→ Records supplied
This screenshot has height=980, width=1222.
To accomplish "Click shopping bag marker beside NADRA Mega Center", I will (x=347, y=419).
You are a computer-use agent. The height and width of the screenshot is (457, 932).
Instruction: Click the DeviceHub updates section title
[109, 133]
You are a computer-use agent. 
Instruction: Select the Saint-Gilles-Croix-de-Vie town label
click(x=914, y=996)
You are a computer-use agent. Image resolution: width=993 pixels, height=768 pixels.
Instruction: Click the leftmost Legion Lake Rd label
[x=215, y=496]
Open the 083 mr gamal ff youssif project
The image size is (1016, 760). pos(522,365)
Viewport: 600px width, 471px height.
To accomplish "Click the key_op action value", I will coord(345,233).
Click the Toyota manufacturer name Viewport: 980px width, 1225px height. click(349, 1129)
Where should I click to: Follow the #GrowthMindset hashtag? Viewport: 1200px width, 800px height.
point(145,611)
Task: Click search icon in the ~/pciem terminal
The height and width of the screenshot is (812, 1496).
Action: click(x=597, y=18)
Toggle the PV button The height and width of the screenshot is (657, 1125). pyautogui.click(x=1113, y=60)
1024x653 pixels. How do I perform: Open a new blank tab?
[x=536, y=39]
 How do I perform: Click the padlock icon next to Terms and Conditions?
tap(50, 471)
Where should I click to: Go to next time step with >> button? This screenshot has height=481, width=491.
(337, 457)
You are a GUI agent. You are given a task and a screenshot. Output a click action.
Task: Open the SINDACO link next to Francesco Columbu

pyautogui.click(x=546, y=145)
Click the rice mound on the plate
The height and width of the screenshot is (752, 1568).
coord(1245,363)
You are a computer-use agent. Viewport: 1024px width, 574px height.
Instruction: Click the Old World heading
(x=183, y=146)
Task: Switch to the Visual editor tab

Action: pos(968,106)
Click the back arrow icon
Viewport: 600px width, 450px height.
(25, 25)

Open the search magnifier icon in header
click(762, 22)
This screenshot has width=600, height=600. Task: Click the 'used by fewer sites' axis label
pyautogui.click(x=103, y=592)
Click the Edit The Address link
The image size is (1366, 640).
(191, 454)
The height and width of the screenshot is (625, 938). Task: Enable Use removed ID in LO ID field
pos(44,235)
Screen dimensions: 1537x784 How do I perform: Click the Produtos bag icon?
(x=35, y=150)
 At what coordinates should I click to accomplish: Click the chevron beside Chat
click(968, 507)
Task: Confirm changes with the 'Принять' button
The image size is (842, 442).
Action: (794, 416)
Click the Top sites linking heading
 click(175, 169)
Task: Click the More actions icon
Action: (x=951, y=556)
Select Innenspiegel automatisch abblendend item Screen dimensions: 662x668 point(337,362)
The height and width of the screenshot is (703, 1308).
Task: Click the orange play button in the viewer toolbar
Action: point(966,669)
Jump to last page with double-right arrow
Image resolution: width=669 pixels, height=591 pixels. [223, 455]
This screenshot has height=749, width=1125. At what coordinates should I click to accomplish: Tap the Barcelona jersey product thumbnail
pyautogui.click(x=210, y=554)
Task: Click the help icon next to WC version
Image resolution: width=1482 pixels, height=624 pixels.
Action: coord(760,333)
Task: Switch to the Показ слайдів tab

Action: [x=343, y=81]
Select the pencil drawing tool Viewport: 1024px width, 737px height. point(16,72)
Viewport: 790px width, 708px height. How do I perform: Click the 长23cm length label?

→ Exercise
Determine how many lines of the records above hold the word "will" and give the number with nothing added.

→ Task result
2